Ministers with less imagination used power to get benefits for companies owned by relatives. Ritu Sarin of the Indian Express has done some superb investigation of how rules were bent and laws broken to favour a distillery owned by Home Minister Shivraj Patil's son Shailesh. You only associated the Home Minister with starched clothes, white shoes, pomade and cluelessness, did you? Well, he had a distillery up his armpit.
What will happen? Nothing. Any action might cost Dr Singh his job and his boss, Mrs Sonia Gandhi, her reputation. The Hindustan Times story on uranium might not have the drama of the Express investigation but it is, in a sense, even more damaging. It undermines the very basis of Dr Singh's arguments in defence of the Indo-US nuclear deal, that India needs foreign uranium for its civil nuclear programme.
As Neelesh Misra reports, "India has been sitting on massive, untapped reserves of uranium, hundreds of tonnes of which have been discovered over the past couple of years — adding to the over 1 lakh tonnes already identified in Jharkhand, Meghalaya, Andhra Pradesh, Rajasthan and Tamil Nadu." That is enough for our requirements for at least 40 years. Why did the Prime Minister keep this a closely guarded secret for four years?
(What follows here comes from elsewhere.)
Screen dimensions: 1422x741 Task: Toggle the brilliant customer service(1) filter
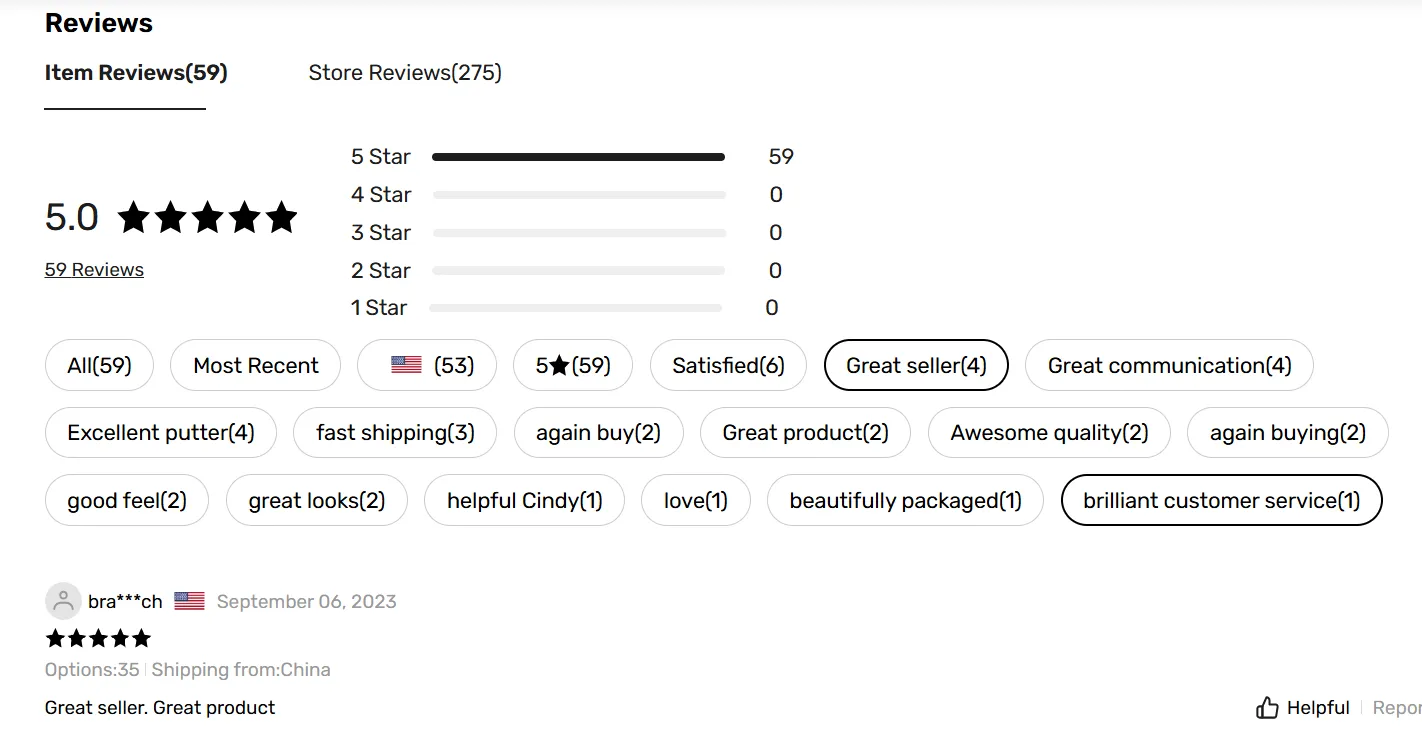[1221, 500]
What will happen? Why, nothing of course. To do anything would mean that the Prime Minister would have to appear on national television and cough discreetly before declaring himself guilty of misleading the country.
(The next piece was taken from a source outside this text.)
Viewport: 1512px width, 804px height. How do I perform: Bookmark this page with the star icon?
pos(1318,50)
Dr Singh learnt what little he knows of politics from P V Narasimha Rao, a Prime Minister who perfected the art of doing nothing, and flaunted indecision as a decision. The epitome of this model was reached on 6 December 1992 when, in an unparalleled display of comatose indifference Rao did nothing while the Babri mosque was being destroyed through the day.
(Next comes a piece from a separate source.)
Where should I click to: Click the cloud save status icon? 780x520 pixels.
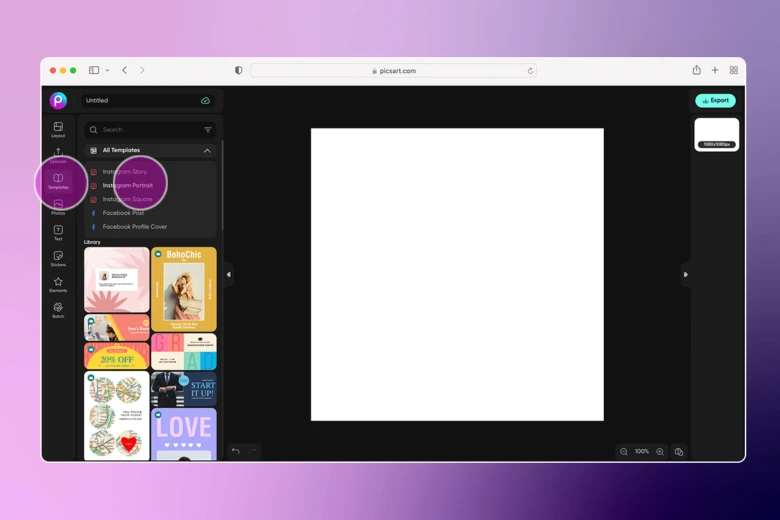[x=205, y=101]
Singh was Finance Minister then, and arguably the most important minister after Rao. What did Dr Singh do? So much of nothing that you could write a book on silence out of it. But here is the surprise. The government got away with it. Rao manipulated the still dominant government audiovisual media from the evening of 6 December, sold a lie, and the Congress won a handsome victory in the Assembly elections held a year later.
Moral of the story? If you do nothing successfully enough, you can always drift back to power. The danger of doing nothing is that it can become a habit. Witness how government has tackled rising prices. Measures against inflation should have been put in place in December last year. The government did nothing. By March this horse, inflation, had bolted. However hard the government slams the door now, the damage is done.
Narasimha Rao could legitimately claim some redemption in his record. He did do something in one area, the economy. He might not have done what he did were it not for the financial emergency he inherited; and he certainly could have done more, as Dr Singh would attest. But economic reforms will stand against his name.
The record of the last four years, in contrast, is marked by only one significant departure from the norm: the Indo-US nuclear deal. That deal seems to have been sacrificed to survival. The Dr Singh years add up to a fragile zero. Perhaps the Prime Minister is beginning to understand this. Those who saw him on television asking ministers to stop going abroad in order to save Indians from the whiplash of rising prices were not overly impressed.
His mien was never very colourful, although he could be brisk. If he began as a grey man, he has deepened towards an ashy pallor. The price of power was visible in his eyes. You might imagine that if you do nothing, nothing will happen to you. Your eyes betray you.